*Extrait de page*
◆ ◆ ◆

TRAITÉ DE MÉTAPHYSIQUE - Partie 3

Publié le par loveVoltaire

TRAITÉ DE MÉTAPHYSIQUE - Partie 3

Photo de PAPAPOUSS

 

 

 

 

 

 

TRAITÉ DE MÉTAPHYSIQUE

 

 

_______

 

 

 

CHAPITRE II.

 

S’il y a un Dieu.

 

 

 

 

          Nous avons à examiner ce que c’est que la faculté de penser dans ces espèces d’hommes différentes ; comment lui viennent ses idées, s’il a une âme distincte du corps, si cette âme est éternelle, si elle est libre, si elle a des vertus et des vices, etc. : mais la plupart de ces idées sont une dépendance de l’existence ou de la non-existence d’un Dieu. Il faut, je crois, commencer par sonder l’abîme de ce grand principe. Dépouillons-nous ici plus que jamais de toute passion et de tout préjugé, et voyons de bonne foi ce que notre raison peut nous apprendre sur cette question : Y at-il un Dieu, n’y en a-t-il pas ?

 

          Je remarque d’abord qu’il y a des peuples qui n’ont aucune connaissance d’un Dieu créateur ; ces peuples, à la vérité, sont barbares, et en très petit nombre ; mais enfin ce sont des hommes ; et si la connaissance d’un Dieu était nécessaire à la nature humaine, les sauvages hottentots auraient une idée aussi sublime que nous d’un Etre suprême. Bien plus, il n’y a aucun enfant chez les peuples policés qui ait dans sa tête la moindre idée d’un Dieu. On la leur imprime avec peine ; ils prononcent le mot de Dieu souvent toute leur vie sans y attacher aucune notion fixe  vous voyez d’ailleurs que les idées de Dieu diffèrent autant chez les hommes que leurs religions et leurs lois ; sur quoi je ne puis m’empêcher de faire cette réflexion : Est-il possible que la connaissance d’un Dieu, notre créateur, notre conservateur, notre tout, soit moins nécessaire à l’homme qu’un nez et cinq doigts ? Tous les hommes naissent avec un nez et cinq doigts, et aucun ne naît avec la connaissance de Dieu : que cela soit déplorable ou non, telle est certainement la condition humaine.

◆ ◆ ◆

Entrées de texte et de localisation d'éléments
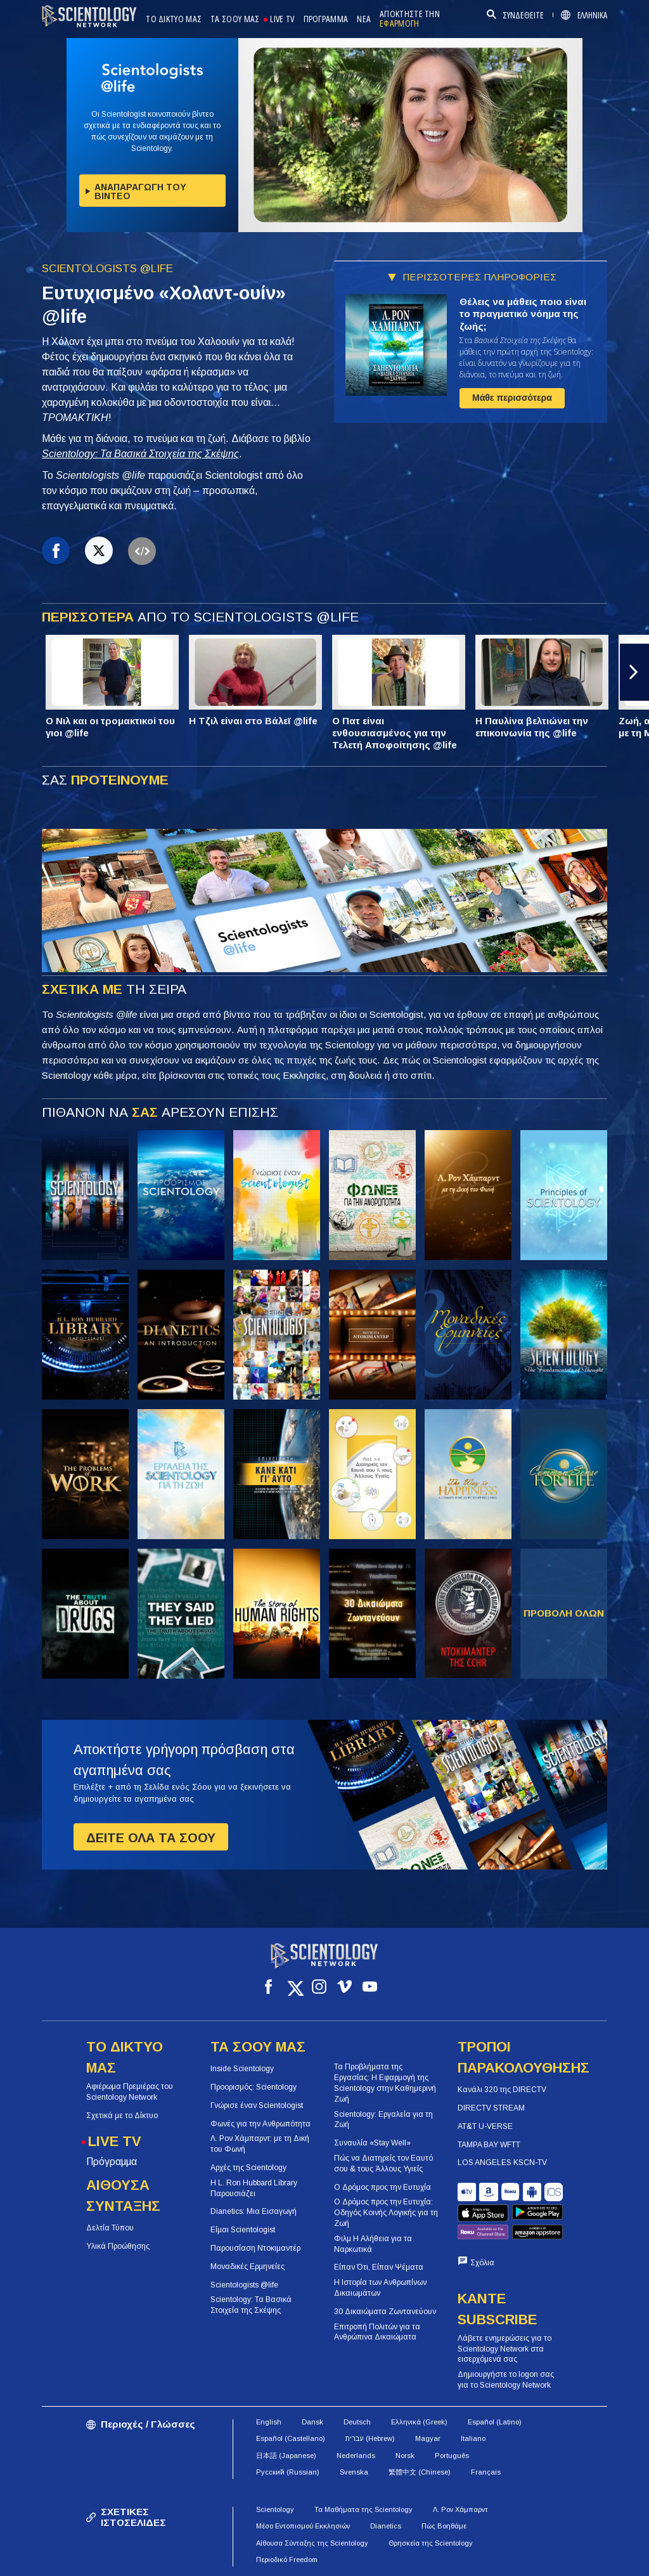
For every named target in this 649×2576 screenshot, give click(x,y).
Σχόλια (482, 2231)
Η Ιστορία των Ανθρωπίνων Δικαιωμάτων (380, 2288)
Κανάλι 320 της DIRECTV (502, 2089)
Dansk (312, 2389)
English (268, 2389)
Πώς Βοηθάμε (443, 2494)
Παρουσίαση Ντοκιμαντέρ (255, 2248)
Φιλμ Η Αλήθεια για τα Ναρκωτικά (373, 2243)
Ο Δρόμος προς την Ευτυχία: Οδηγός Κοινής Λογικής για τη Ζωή (386, 2212)
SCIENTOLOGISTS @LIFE (107, 269)
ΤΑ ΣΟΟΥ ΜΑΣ (234, 19)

◆ ◆ ◆

*Travail demandé*
1. Relevez tous les termes apposés à « un Dieu » dans la question de l'extrait du Traité de métaphysique qui commence par « Est-il possible que la connaissance d'un Dieu ».
2. Recopiez sans modification le passage de l'extrait du Traité de métaphysique qui débute à « S’il y a un » et se termine à « en a-t-il pas ? ».
3. Rédigez la suite de l'extrait du Traité de métaphysique, à partir de sa dernière phrase.

*Réponses aux problèmes*
1. notre créateur, notre conservateur, notre tout

2.
S’il y a un Dieu.

 

 

 

 

          Nous avons à examiner ce que c’est que la faculté de penser dans ces espèces d’hommes différentes ; comment lui viennent ses idées, s’il a une âme distincte du corps, si cette âme est éternelle, si elle est libre, si elle a des vertus et des vices, etc. : mais la plupart de ces idées sont une dépendance de l’existence ou de la non-existence d’un Dieu. Il faut, je crois, commencer par sonder l’abîme de ce grand principe. Dépouillons-nous ici plus que jamais de toute passion et de tout préjugé, et voyons de bonne foi ce que notre raison peut nous apprendre sur cette question : Y at-il un Dieu, n’y en a-t-il pas ?

3.
 

          Voyons si nous acquérons avec le temps la connaissance d’un Dieu, de même que nous parvenons aux notions mathématiques et à quelques idées métaphysiques. Que pouvons-nous mieux faire, dans une recherche si importante, que de peser ce qu’on peut dire pour et contre, et de nous décider pour ce qui nous paraître plus conforme à notre raison ?

 

 

 

 

 

SOMMAIRE DES RAISONS EN FAVEUR

 

DE L’EXISTENCE DE DIEU.

 

 

 

 

 

          Il y a deux manières de parvenir à la notion d’un être qui préside à l’univers. La plus naturelle et la plus parfaite pour les capacités communes, est de considérer non-seulement l’ordre qui est dans l’univers, mais la fin à laquelle chaque chose paraît se rapporter. On a composé sur cette seule idée beaucoup de gros livres, et tous ces gros livres ensemble ne contiennent rien de plus que cet argument-ci : Quand je vois une montre dont l’aiguille marque les heures, je conclus qu’un être intelligent a arrangé les ressorts de cette machine, afin que l’aiguille marquât les heures (1). Ainsi, quand je vois les ressorts du corps humain, je conclus qu’un être intelligent a arrangé ces organes pour être reçus et nourris neuf mois dans la matrice ; que les yeux sont donnés pour voir, les mains pour prendre, etc. Mais de ce seul argument je ne peux conclure autre chose, sinon qu’il est probable qu’un être intelligent et supérieur a préparé et façonné la matière avec habileté ; mais je ne peux conclure de cela seul que cet être ait fait la matière avec rien, et qu’il soit infini en tout sens. J’ai beau chercher dans mon esprit la connexion de ces idées : « Il est probable que je suis l’ouvrage d’un être plus puissant que moi, dont cet être existe de toute éternité, donc il a créé tout, dont il est infini, etc. » Je vois seulement qu’il y a quelque chose de plus pissant que moi et rien de plus.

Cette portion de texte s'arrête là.